New web tool to improve multimedia surfing

Browser makes online audio and video searchable and linkable. 
26 June 2003 

John Whitfield 


The new browser works with all file formats.
© CSIRO
 

A new web tool makes online video and audio as interactive as text, say its creators. The software could enhance surfing, and help individuals and organizations manage large quantities of footage.

"Within five years it'll be on everybody's desktop," predicts Silvia Pfeiffer of CSIRO Mathematical and Information Sciences in Sydney, Australia. Her team is releasing the code as open source for others to use and modify. 

The new software, called Annodex, allows any section within a file to be given a descriptive tag - 'love scene', 'fight' or 'interview', for example. Tags form a stream of information that runs alongside the file, changing to keep track of it.

These descriptions could enable search engines to find audio or video directly; at the moment they can detect only web pages that carry such files. The tags also allow surfers to move around within packages of sound and images while playing them, in the same way that we can go to a different part of the same web page via links. 

Surfers can hop either by naming a section, or a time. They can also follow links into or out of the file, which change to reflect what's playing at that moment. For example, during an animated flight through a galaxy, links to external pages on black holes can become active during the journey past the hole at the galactic centre.

"It's a huge step," comments Phillip Jenkins of PIVoD, a digital media company based in Perth, Australia, that has begun using the software. "It'll enhance the use of video and audio phenomenally."

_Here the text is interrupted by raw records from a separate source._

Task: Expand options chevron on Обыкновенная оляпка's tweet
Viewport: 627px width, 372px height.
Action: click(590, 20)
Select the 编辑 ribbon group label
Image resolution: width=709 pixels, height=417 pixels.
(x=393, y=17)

Annodex allows users to divide files to into chunks - scenes of a film, for example - label them, and add links to each chunk. Sections, labels and links must currently be made by hand. The CSIRO team is working on ways to automate the process, such as with speech-recognition software. 

Pfeiffer's team aims to release a Web browser program to run Annodex for the Macintosh within a few weeks. They hope to have a version for Linux and Windows by the end of the year. Similar tools are becoming available for online animations and diagrams.

The browser displays the sub-sections' titles, and has a button that becomes active when a section is linked. It works with all file formats.

"There'll be massive applications in media and government," says Jenkins. He envisages TV companies and parliaments using Annodex to organize their archives, or security companies classifying CCTV footage.

Pfeiffer also sees domestic applications. "I've got a huge collection of home videos, that I can't do much with," she says. "With this, I could put all the data on a web server, annotate it, and send a link to my mother in Germany."